----- MATERIAL PROVIDED
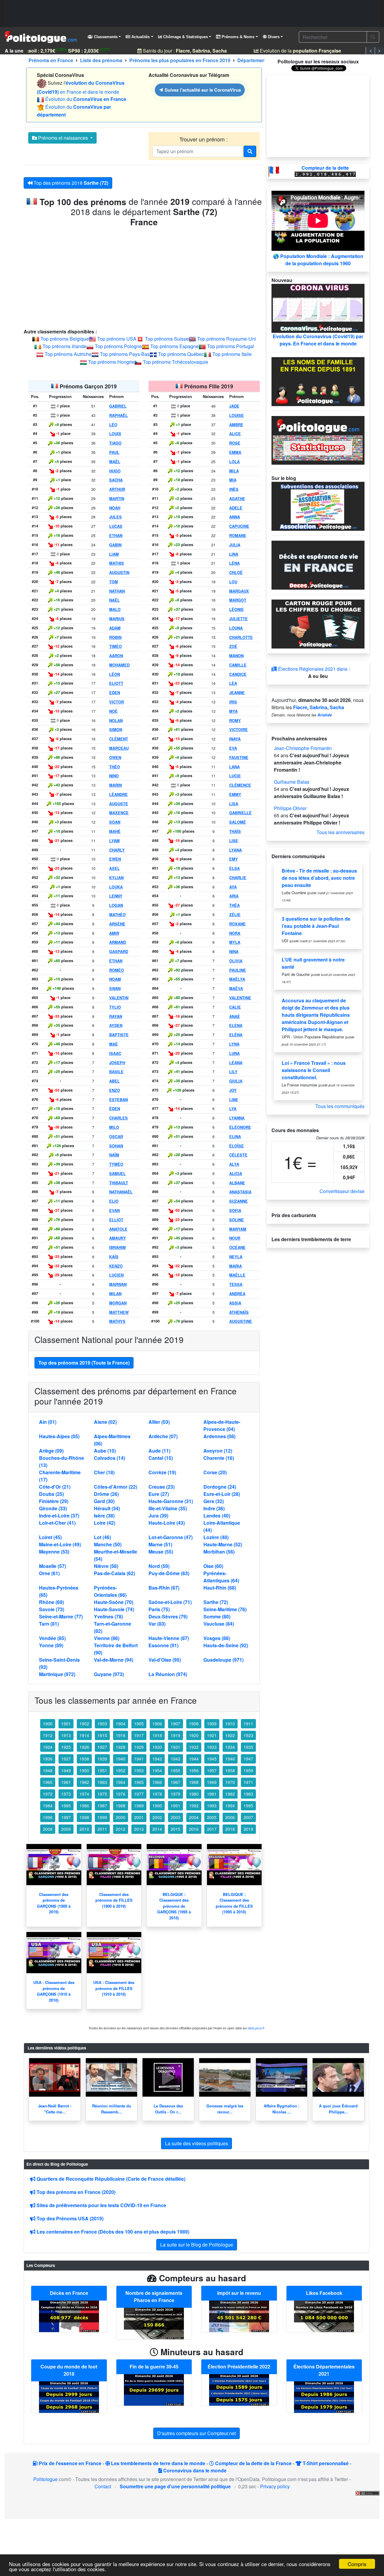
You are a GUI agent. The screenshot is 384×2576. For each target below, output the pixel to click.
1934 (230, 1747)
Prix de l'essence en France (69, 2463)
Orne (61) (49, 1573)
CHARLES (118, 1118)
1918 (157, 1735)
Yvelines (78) (108, 1616)
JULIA (234, 545)
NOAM (115, 979)
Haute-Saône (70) (113, 1602)
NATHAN (117, 591)
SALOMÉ (237, 822)
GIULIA (235, 1081)
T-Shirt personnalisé (325, 2463)
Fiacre (300, 707)
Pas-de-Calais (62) (114, 1573)
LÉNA (234, 563)
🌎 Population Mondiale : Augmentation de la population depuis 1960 (318, 260)
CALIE (235, 1007)
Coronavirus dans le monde (194, 2470)
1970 (230, 1782)
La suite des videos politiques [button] (196, 2143)
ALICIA (235, 1173)
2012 (120, 1829)
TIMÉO (115, 646)
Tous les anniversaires (340, 832)
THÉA (234, 905)
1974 (84, 1794)
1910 (230, 1724)
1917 (139, 1735)
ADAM (115, 628)
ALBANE (237, 1183)
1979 (175, 1794)
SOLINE (236, 1220)
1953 (139, 1770)
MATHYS (117, 1321)
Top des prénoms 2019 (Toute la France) (84, 1362)
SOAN (114, 822)
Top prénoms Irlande (64, 346)
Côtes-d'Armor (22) (115, 1486)
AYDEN (115, 1025)
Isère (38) (104, 1515)
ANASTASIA (240, 1192)
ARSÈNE (117, 924)
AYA (233, 887)
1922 (230, 1735)
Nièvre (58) (106, 1566)
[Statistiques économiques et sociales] (318, 439)
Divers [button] (273, 37)
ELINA (235, 1136)
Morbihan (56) (219, 1551)
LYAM (114, 840)
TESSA (235, 1284)
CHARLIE (237, 877)
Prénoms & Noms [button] (237, 37)
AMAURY (117, 1238)
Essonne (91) (163, 1645)
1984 (47, 1806)
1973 (66, 1794)
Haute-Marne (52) (222, 1544)
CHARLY (117, 850)
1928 (120, 1747)
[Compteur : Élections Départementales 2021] (324, 2396)
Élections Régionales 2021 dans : (313, 668)
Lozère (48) (216, 1537)
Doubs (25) (51, 1493)
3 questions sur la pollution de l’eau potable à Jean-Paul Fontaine (316, 926)
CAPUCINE (239, 526)
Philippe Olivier (290, 808)
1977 (139, 1794)
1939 (102, 1759)
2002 (157, 1817)
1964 (120, 1782)
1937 (66, 1759)
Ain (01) (47, 1421)
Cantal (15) (160, 1457)
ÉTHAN (115, 961)
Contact (102, 2486)
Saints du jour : (172, 50)
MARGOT (237, 600)
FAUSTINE (238, 757)
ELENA (235, 1025)
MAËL (114, 461)
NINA (233, 951)
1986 (84, 1806)
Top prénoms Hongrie (111, 361)
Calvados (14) (109, 1457)
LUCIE (235, 776)
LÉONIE (236, 609)
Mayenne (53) (54, 1551)
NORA (234, 933)
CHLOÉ (236, 572)
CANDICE (238, 674)
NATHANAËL (121, 1192)
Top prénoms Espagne (174, 346)
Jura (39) (158, 1515)
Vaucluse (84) (218, 1623)
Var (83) (157, 1623)
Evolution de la (288, 50)
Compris (357, 2564)
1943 (175, 1759)
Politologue (45, 2479)
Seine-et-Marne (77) (61, 1616)
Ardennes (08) (219, 1436)
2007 (248, 1817)
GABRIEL (118, 406)
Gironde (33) (53, 1508)
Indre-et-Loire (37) (59, 1515)
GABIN (115, 545)
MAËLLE (237, 1275)
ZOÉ (233, 646)
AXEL (114, 868)
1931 (175, 1747)
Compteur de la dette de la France (253, 2463)
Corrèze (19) (162, 1472)
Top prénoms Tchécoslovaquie (175, 361)
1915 (102, 1735)
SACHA (116, 480)
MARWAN (118, 1284)
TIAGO (115, 443)
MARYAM (237, 1229)
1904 (120, 1724)
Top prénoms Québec (181, 354)
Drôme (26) (106, 1493)
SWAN (115, 988)
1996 (47, 1817)
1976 (120, 1794)
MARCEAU (119, 748)
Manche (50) (108, 1544)
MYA (233, 711)
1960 (47, 1782)
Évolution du (85, 99)
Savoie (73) (51, 1609)
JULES (115, 517)
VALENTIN (118, 998)
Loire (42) (104, 1522)
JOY (233, 1090)
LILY (233, 1071)
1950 (84, 1770)
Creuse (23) (161, 1486)
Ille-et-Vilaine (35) (167, 1508)
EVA (233, 748)
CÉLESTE (238, 1155)
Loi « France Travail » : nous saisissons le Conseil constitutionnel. (314, 1070)
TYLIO (115, 1007)
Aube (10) (105, 1450)
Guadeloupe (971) (223, 1659)
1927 (102, 1747)
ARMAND (117, 942)
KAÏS (113, 1256)
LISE (233, 840)
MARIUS (116, 618)
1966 (157, 1782)
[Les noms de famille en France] (318, 380)
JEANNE (237, 692)
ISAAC (115, 1053)
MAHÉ (115, 831)
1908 (194, 1724)
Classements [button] (105, 37)
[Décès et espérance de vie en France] (318, 564)
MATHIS (116, 563)
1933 (212, 1747)
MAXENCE (119, 813)
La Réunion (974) (167, 1674)
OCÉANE (237, 1247)
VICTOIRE (238, 729)
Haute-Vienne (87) (168, 1638)
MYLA (234, 942)
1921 (212, 1735)
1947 (248, 1759)
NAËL (114, 600)
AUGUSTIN (119, 572)
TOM (113, 582)
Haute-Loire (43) (166, 1522)
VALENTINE (240, 998)
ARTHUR (117, 489)
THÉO (114, 767)
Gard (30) (104, 1501)
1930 (157, 1747)
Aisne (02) (105, 1421)
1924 (47, 1747)
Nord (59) (159, 1566)
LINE (233, 1099)
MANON (236, 655)
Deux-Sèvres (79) (168, 1616)
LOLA (234, 461)
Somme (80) (216, 1616)
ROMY (235, 720)
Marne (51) (160, 1544)
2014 (157, 1829)
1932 (194, 1747)
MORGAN (118, 1303)
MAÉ (113, 1044)
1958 (230, 1770)
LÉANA (235, 1062)
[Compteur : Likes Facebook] (324, 2315)
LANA (234, 767)
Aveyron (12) (217, 1450)
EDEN (114, 692)
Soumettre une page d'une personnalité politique (175, 2486)
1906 (157, 1724)
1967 (175, 1782)
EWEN (115, 859)
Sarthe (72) (215, 1602)
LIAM (114, 554)
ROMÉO (116, 970)
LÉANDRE (118, 794)
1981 (212, 1794)
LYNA (234, 1044)
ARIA (233, 896)
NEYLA (235, 1256)
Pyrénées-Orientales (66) (110, 1591)
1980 (194, 1794)
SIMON (115, 729)
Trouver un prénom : (204, 139)
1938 (84, 1759)
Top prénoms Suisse (167, 338)
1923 (248, 1735)
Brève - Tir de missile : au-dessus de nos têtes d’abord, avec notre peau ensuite (319, 878)
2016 (194, 1829)
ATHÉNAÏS (239, 1312)
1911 (248, 1724)
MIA (232, 480)
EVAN (114, 1210)
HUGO (115, 471)
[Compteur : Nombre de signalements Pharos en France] (154, 2322)
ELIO (113, 1201)
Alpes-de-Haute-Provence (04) (221, 1425)
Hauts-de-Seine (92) (225, 1645)
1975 (102, 1794)
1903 (102, 1724)
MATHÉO (117, 914)
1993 (212, 1806)
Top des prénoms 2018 (70, 182)
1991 (175, 1806)
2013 (139, 1829)
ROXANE (237, 924)
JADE (234, 406)
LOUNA (236, 628)
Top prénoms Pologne (118, 346)
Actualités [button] (140, 37)
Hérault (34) (107, 1508)
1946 (230, 1759)
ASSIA (235, 1303)
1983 (248, 1794)
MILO (114, 1127)
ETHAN (115, 535)
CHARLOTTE (241, 637)
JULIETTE (238, 618)
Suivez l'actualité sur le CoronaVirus (202, 90)
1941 (139, 1759)
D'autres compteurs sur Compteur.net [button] (196, 2433)
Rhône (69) (51, 1602)
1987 (102, 1806)
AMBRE (236, 424)
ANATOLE (118, 1229)
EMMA (235, 452)
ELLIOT (116, 1220)
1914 (84, 1735)
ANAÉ (234, 1016)
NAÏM (114, 1155)
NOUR (234, 1238)
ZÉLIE (235, 914)
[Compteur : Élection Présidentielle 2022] (239, 2389)
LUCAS (115, 526)
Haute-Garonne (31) (170, 1501)
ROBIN (115, 637)
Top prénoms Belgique (64, 338)
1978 (157, 1794)
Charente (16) (218, 1457)
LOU (233, 582)
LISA (233, 804)
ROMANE (237, 535)
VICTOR (116, 702)
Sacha (337, 707)
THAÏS (235, 831)
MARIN (115, 785)
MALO (115, 609)
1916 (120, 1735)
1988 (120, 1806)
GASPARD (118, 951)
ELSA (234, 868)
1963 (102, 1782)
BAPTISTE (119, 1034)
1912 (47, 1735)
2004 (194, 1817)
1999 (102, 1817)
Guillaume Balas (291, 781)
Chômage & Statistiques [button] (185, 37)
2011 (102, 1829)
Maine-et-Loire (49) (60, 1544)
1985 (66, 1806)
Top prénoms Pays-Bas (125, 354)
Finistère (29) (53, 1501)
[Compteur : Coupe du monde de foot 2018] (69, 2396)
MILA (234, 471)
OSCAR (116, 1136)
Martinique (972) (57, 1674)
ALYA (234, 1164)
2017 (212, 1829)
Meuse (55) (160, 1551)
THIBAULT (118, 1183)
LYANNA (236, 1118)
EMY (233, 859)
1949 (66, 1770)
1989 (139, 1806)
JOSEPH (117, 1062)
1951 (102, 1770)
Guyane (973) (109, 1674)
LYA (232, 1108)
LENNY (115, 896)
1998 (84, 1817)
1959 (248, 1770)
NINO (114, 776)
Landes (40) (216, 1515)
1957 (212, 1770)
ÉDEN (114, 1108)
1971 (248, 1782)
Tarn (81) (49, 1623)
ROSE (234, 443)
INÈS (233, 489)
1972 (47, 1794)
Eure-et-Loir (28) (221, 1493)
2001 (139, 1817)
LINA (233, 554)
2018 (230, 1829)
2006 (230, 1817)
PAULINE (237, 970)
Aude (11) (159, 1450)
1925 (66, 1747)
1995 (248, 1806)
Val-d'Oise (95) (164, 1659)
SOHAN (116, 1146)
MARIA (235, 1266)
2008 (47, 1829)
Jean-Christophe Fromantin (303, 748)
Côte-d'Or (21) (54, 1486)
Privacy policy (275, 2486)
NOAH (114, 508)
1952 (120, 1770)
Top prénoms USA (116, 338)
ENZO (114, 1090)
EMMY (235, 794)
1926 (84, 1747)
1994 (230, 1806)
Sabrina (318, 707)
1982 (230, 1794)
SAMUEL (117, 1173)
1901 (66, 1724)
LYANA (235, 850)
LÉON (114, 674)
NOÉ (113, 711)
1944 (194, 1759)
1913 (66, 1735)
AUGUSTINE (240, 1321)
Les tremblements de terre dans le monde (157, 2463)
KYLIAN (116, 877)
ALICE (235, 433)
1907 (175, 1724)
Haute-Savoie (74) (114, 1609)
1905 (139, 1724)
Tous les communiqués (339, 1106)
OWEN (115, 757)
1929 (139, 1747)
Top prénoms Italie (232, 354)
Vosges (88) (216, 1638)
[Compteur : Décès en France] (69, 2315)
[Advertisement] (192, 13)
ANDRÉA (237, 1293)
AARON (116, 655)
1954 (157, 1770)
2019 (248, 1829)
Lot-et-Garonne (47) (170, 1537)
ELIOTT (116, 683)
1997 (66, 1817)
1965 (139, 1782)
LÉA (233, 683)
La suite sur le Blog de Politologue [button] (196, 2244)
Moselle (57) (52, 1566)
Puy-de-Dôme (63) (168, 1573)
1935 (248, 1747)
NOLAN (116, 720)
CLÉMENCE (240, 785)
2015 (175, 1829)
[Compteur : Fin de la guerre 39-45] (154, 2389)
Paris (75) (159, 1609)
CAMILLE (238, 665)
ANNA (234, 517)
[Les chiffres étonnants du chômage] (318, 623)
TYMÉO (116, 1164)
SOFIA (235, 1210)
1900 (47, 1724)
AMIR (114, 933)
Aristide (324, 715)
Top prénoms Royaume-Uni (226, 338)
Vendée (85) (52, 1638)
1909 (212, 1724)
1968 (194, 1782)
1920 (194, 1735)
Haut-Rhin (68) (219, 1587)
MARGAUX (239, 591)
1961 (66, 1782)
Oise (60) (213, 1566)
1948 (47, 1770)
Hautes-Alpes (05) (59, 1436)
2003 (175, 1817)
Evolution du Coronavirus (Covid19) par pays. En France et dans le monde (318, 340)
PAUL (114, 452)
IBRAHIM (117, 1247)
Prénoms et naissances (63, 137)
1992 (194, 1806)
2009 (66, 1829)
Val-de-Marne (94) (113, 1659)
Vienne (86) (106, 1638)
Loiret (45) (50, 1537)
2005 (212, 1817)
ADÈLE (235, 508)
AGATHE (237, 498)
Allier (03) (159, 1421)
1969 (212, 1782)
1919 (175, 1735)
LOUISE (236, 415)
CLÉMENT (118, 739)
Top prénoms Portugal (230, 346)
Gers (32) (213, 1501)
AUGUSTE (118, 804)
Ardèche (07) (163, 1436)
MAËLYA (237, 979)
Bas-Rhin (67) (163, 1587)
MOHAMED (119, 665)
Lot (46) (102, 1537)
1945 (212, 1759)
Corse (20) (215, 1472)
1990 (157, 1806)
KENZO (116, 1266)
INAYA (235, 739)
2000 (120, 1817)
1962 (84, 1782)
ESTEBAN (118, 1099)
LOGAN (116, 905)
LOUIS (115, 433)
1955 (175, 1770)
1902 (84, 1724)
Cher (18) (104, 1472)
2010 (84, 1829)
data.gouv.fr (256, 2028)
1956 (194, 1770)
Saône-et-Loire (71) (170, 1602)
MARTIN (116, 498)
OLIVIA (235, 961)
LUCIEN (116, 1275)
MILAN (115, 1293)
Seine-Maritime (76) (225, 1609)
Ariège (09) (51, 1450)
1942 (157, 1759)
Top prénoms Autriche (68, 354)
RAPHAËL (118, 415)
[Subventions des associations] (318, 505)
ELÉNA (235, 1034)
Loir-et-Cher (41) (57, 1522)
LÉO (113, 424)
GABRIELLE (240, 813)
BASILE (116, 1071)
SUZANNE (238, 1201)
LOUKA (116, 887)
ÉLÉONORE (240, 1127)
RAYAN (115, 1016)
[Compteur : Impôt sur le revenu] (239, 2315)
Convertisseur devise (342, 1191)
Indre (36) (214, 1508)
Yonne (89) (51, 1645)
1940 (120, 1759)
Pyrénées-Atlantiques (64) (221, 1577)
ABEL (114, 1081)
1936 (47, 1759)
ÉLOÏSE (236, 1146)
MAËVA (236, 988)
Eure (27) (158, 1493)
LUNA (234, 1053)
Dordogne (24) (219, 1486)
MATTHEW (119, 1312)
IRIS (233, 702)
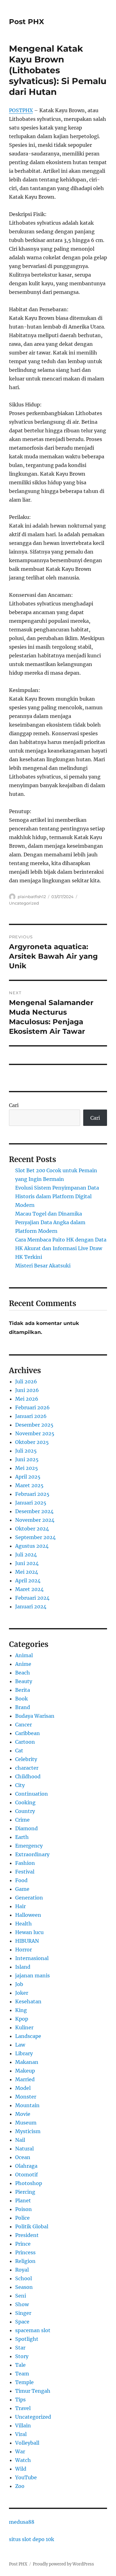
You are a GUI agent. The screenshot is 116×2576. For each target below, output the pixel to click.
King (21, 2010)
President (27, 2235)
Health (23, 1923)
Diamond (26, 1828)
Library (24, 2053)
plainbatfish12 (32, 896)
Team (22, 2373)
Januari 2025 (30, 1503)
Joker (21, 1993)
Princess (25, 2252)
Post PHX (26, 21)
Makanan (26, 2062)
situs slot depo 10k (31, 2539)
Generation (29, 1898)
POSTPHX (21, 110)
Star (20, 2348)
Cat (19, 1750)
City (20, 1785)
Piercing (25, 2192)
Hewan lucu (29, 1932)
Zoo (19, 2486)
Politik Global (31, 2226)
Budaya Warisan (34, 1716)
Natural (24, 2148)
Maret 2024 (29, 1589)
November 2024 (34, 1520)
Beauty (23, 1681)
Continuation (31, 1794)
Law (20, 2045)
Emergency (29, 1846)
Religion (25, 2261)
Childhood (28, 1776)
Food (21, 1880)
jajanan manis (32, 1975)
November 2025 (34, 1433)
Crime (22, 1820)
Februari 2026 (32, 1407)
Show (22, 2304)
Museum (26, 2123)
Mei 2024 (26, 1572)
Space (22, 2322)
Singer (23, 2313)
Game (22, 1889)
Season (24, 2287)
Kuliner (24, 2027)
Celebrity (26, 1759)
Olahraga (26, 2166)
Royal (22, 2270)
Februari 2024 (32, 1598)
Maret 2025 (29, 1485)
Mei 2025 (26, 1468)
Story (21, 2356)
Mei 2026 (26, 1399)
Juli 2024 (26, 1554)
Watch (23, 2460)
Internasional (32, 1958)
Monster (25, 2097)
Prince (23, 2244)
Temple (24, 2382)
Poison (23, 2209)
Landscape (28, 2036)
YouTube (26, 2477)
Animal (24, 1655)
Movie (22, 2114)
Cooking (25, 1802)
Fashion (25, 1863)
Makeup (25, 2071)
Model (23, 2088)
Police (22, 2218)
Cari (14, 1105)
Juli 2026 (26, 1381)
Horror (23, 1949)
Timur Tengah (32, 2391)
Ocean (22, 2157)
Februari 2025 (32, 1494)
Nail (20, 2140)
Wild (20, 2469)
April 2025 (28, 1477)
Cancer (23, 1724)
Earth (22, 1837)
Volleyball (27, 2443)
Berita (22, 1690)
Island (22, 1967)
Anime (23, 1664)
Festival (24, 1872)
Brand (22, 1707)
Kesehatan (28, 2001)
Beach (22, 1673)
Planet (23, 2200)
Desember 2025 (34, 1425)
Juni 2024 (27, 1563)
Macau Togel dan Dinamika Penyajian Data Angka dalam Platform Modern (50, 1222)
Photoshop (28, 2183)
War (20, 2451)
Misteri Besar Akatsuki (43, 1266)
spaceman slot (32, 2330)
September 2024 (35, 1537)
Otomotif (26, 2174)
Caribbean (27, 1733)
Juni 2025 (27, 1459)
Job (19, 1984)
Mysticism (28, 2131)
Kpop (21, 2019)
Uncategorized (24, 903)
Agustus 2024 (32, 1546)
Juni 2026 (27, 1390)
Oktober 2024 (32, 1529)
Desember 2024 (34, 1511)
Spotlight (26, 2339)
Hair (20, 1906)
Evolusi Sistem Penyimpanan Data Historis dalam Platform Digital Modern (57, 1196)
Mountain (27, 2105)
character (26, 1768)
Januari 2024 (30, 1606)
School (23, 2278)
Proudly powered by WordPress (63, 2564)
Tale (20, 2365)
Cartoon (25, 1742)
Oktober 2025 (32, 1442)
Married (25, 2079)
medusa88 (21, 2522)
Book (21, 1698)
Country (25, 1811)
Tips (20, 2399)
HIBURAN (27, 1941)
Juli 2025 (26, 1451)
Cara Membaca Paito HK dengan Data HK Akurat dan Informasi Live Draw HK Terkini (60, 1248)
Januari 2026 (31, 1416)
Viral (21, 2434)
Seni (20, 2296)
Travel (23, 2408)
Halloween (28, 1915)
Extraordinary (32, 1854)
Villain (23, 2425)
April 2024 (28, 1580)
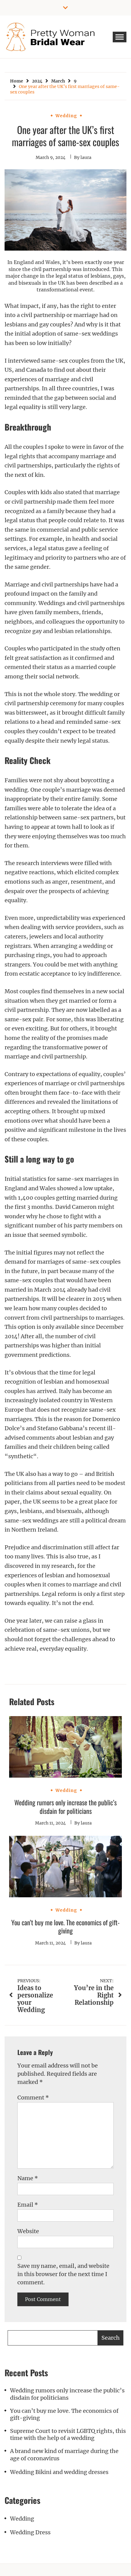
----------
◆ EXERCISE DETAILS:
Copy the entries above exactly, but only from the line holding "Joker (21, 1993)" through the line holding "Hair (20, 1906)", both included.

◆ TASK OUTPUT:
Joker (21, 1993)
Princess (25, 2252)
Post PHX (26, 21)
Makanan (26, 2062)
situs slot depo 10k (31, 2539)
Generation (29, 1898)
POSTPHX (21, 110)
Star (20, 2348)
Cat (19, 1750)
City (20, 1785)
Piercing (25, 2192)
Hewan lucu (29, 1932)
Zoo (19, 2486)
Politik Global (31, 2226)
Budaya Warisan (34, 1716)
Natural (24, 2148)
Maret 2024 (29, 1589)
November 2024 (34, 1520)
Beauty (23, 1681)
Continuation (31, 1794)
Law (20, 2045)
Emergency (29, 1846)
Religion (25, 2261)
Childhood (28, 1776)
Food (21, 1880)
jajanan manis (32, 1975)
November 2025 (34, 1433)
Crime (22, 1820)
Februari 2026 (32, 1407)
Show (22, 2304)
Museum (26, 2123)
Mei 2024 (26, 1572)
Space (22, 2322)
Singer (23, 2313)
Game (22, 1889)
Season (24, 2287)
Kuliner (24, 2027)
Celebrity (26, 1759)
Olahraga (26, 2166)
Royal (22, 2270)
Februari 2024 (32, 1598)
Maret 2025 (29, 1485)
Mei 2025 (26, 1468)
Story (21, 2356)
Mei 2026 (26, 1399)
Juli 2024 (26, 1554)
Watch (23, 2460)
Internasional (32, 1958)
Monster (25, 2097)
Prince (23, 2244)
Temple (24, 2382)
Poison (23, 2209)
Landscape (28, 2036)
YouTube (26, 2477)
Animal (24, 1655)
Movie (22, 2114)
Cooking (25, 1802)
Fashion (25, 1863)
Makeup (25, 2071)
Model (23, 2088)
Police (22, 2218)
Cari (14, 1105)
Juli 2026 (26, 1381)
Horror (23, 1949)
Timur Tengah (32, 2391)
Ocean (22, 2157)
Februari 2025 (32, 1494)
Nail (20, 2140)
Wild (20, 2469)
April 2025 (28, 1477)
Cancer (23, 1724)
Earth (22, 1837)
Volleyball (27, 2443)
Berita (22, 1690)
Island (22, 1967)
Anime (23, 1664)
Festival (24, 1872)
Brand (22, 1707)
Kesehatan (28, 2001)
Beach (22, 1673)
Planet (23, 2200)
Desember 2025 (34, 1425)
Juni 2024 (27, 1563)
Macau Togel dan Dinamika Penyajian Data Angka dalam Platform Modern (50, 1222)
Photoshop (28, 2183)
War (20, 2451)
Misteri Besar Akatsuki (43, 1266)
spaceman slot (32, 2330)
September 2024 (35, 1537)
Otomotif (26, 2174)
Caribbean (27, 1733)
Juni 2025 (27, 1459)
Job (19, 1984)
Mysticism (28, 2131)
Kpop (21, 2019)
Uncategorized (24, 903)
Agustus 2024 (32, 1546)
Juni 2026 (27, 1390)
Oktober 2024 (32, 1529)
Desember 2024 (34, 1511)
Spotlight (26, 2339)
Hair (20, 1906)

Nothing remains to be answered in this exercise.